Where this document fits across the library's 12 rhetorical / structural patterns.

Precedents cited

  • MSC Industrial (Mitch Jacobson)
  • Brenntag (Stephen Clark)
  • UAP turnaround under Apollo (David Bullock)
  • Convergys turnaround (Barry Rosenstein)
  • HD Supply distribution model

Notable slides (6)

Notes

Proxy-fight deck framed around the memorable '5 C's' rubric (Cost Management, Controls, Capital Allocation, Conglomerate Structure, Corporate Governance) repeated as a left-rail navigator on every content slide — a clean rhetorical device.

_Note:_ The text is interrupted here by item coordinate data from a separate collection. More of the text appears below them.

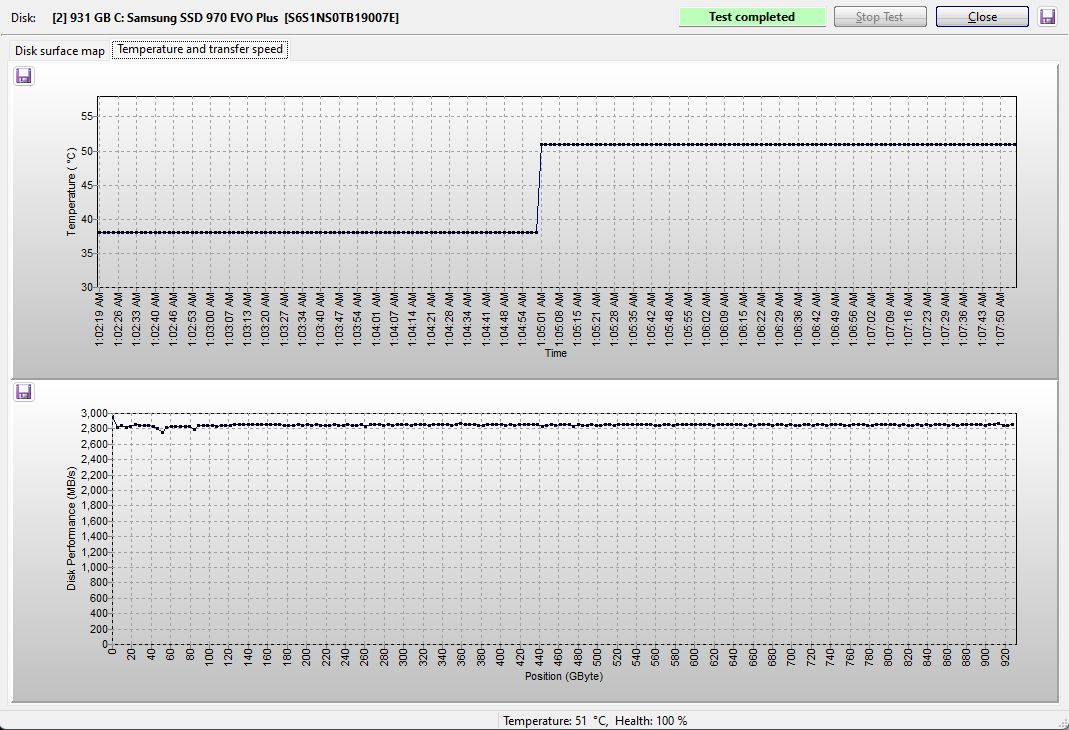Click the Time axis label under temperature chart
1069x730 pixels.
(555, 353)
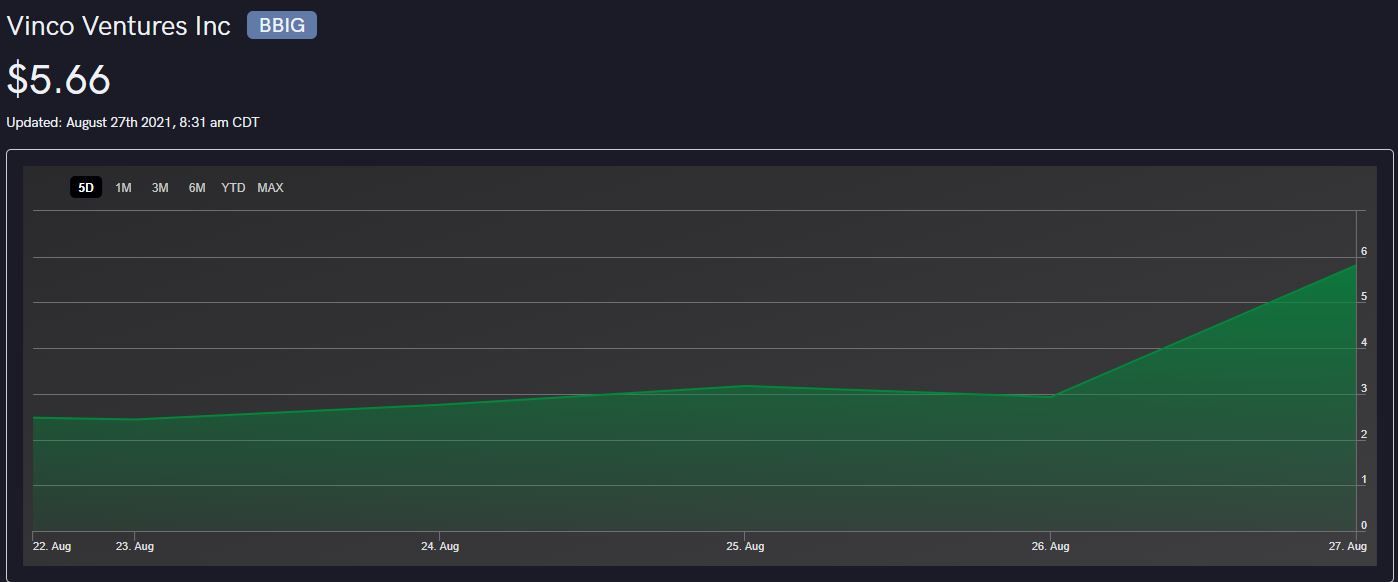Switch chart to 1M range

pyautogui.click(x=123, y=188)
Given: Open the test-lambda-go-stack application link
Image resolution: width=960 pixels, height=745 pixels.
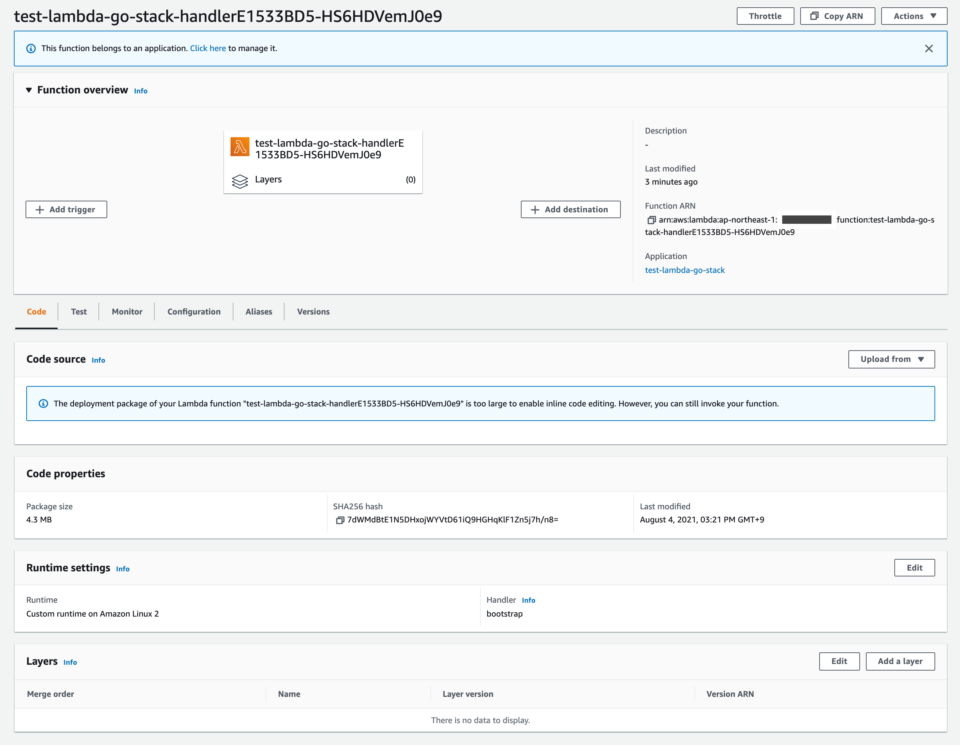Looking at the screenshot, I should 684,269.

Strong before/after engagement-impact chart (p7), CEO quote contradiction from Michael Wilson 2011 Investor Day (p13), peer-multiple gap (p13), and a distinctive geographic footprint-overlap analysis with a US map (pp16-17) used to argue cost savings. Closing slide is a single rhetorical question rather than a quantified target price. Stake stated as '>6%' — used 6.0 as the disclosed floor.